For the library I'm working on I finally getting the power of running multiple agents in parallel. The problem I discovered is that the ping that the agent sends when the job is done is affecting my attention span, like chat app or email pings.
A while ago Boris Cherny, who created Claude Code, mentioned on X that he had 8 tabs with agents open.
The question I have is how many of those tabs are forgotten for days or even longer?
I found out 4 agents running in parallel is my maximum, while maintaining a workflow that is not doing work between job-done-pings.
More than 4 agents gave me more pressure to check when they are done. Maybe over time I will develop a higher tolerance, but for now that is my tipping point.

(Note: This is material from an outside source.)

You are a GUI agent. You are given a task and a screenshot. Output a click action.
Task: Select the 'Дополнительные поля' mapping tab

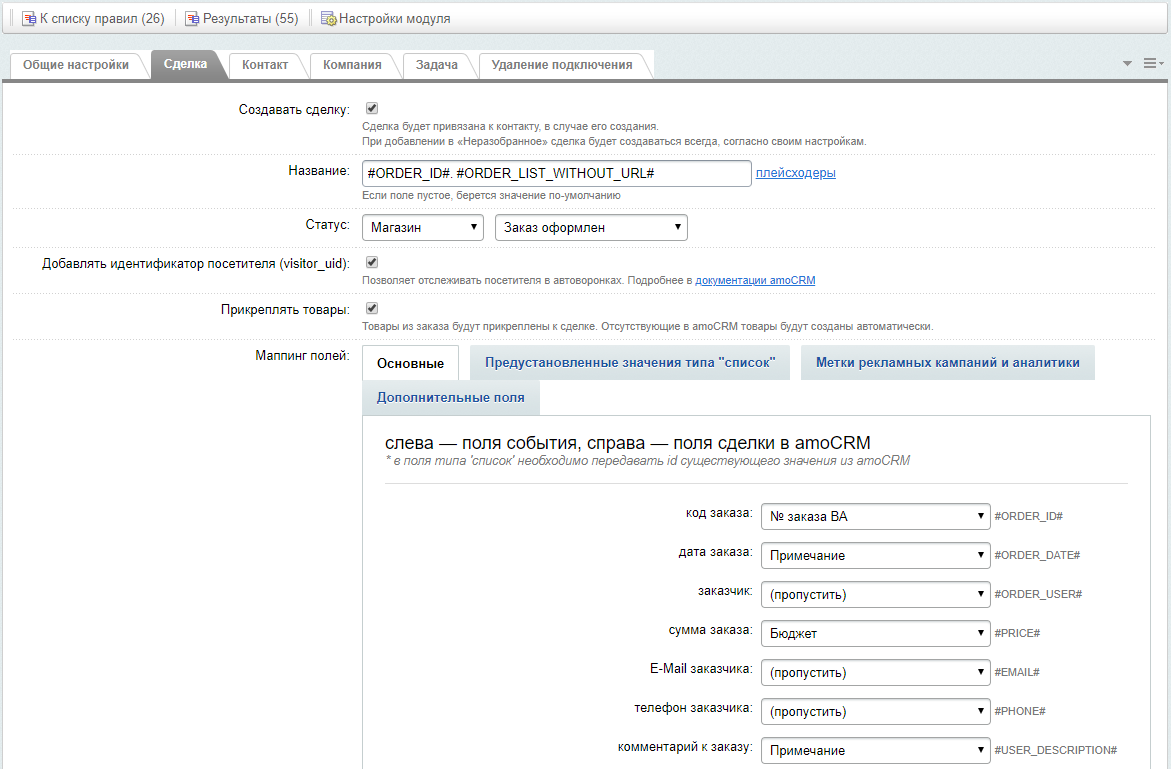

I can understand that people that are more into AI will start longer running tasks. But I'm running short tasks, because those get the best results.
Before AI came onto the scene, many developers had the idea two monitors were better than one. But after a while a lot discovered the bigger screen size is just a way to add more distractions.
Two screens are good when text needs to be instantly checked against a visual representation. But for most developers that instant checking ability is not needed. We have tests that do the checking for us.
When we were forced to stay at home. One of the positive conclusions was that for mentally intensive work we needed a time were nothing distracted us. And now people at the office also set blocks of do-not-disturb-time in their calendar when they need that distraction free time.
And here we are introducing a new attention seeker with multiple AI agents.
While running AI agents in parallel will make you more productive. This also can make you lose oversight when you don't control the workflow.
How do you handle multiple agents at once in your workflow?
Do you feel like a person that can multitask? Should we multitask?
Top comments (2)
Why not use 2x speed from codex and run one agent at a time, it's soo fast in writing code that this can't be the bottleneck anymore.
Does It run faster because of the LLM or is the agent loop faster or both?
At the moment I'm selectively webscraping, so even when the code generation is fast, retrieving the information could be a bottleneck.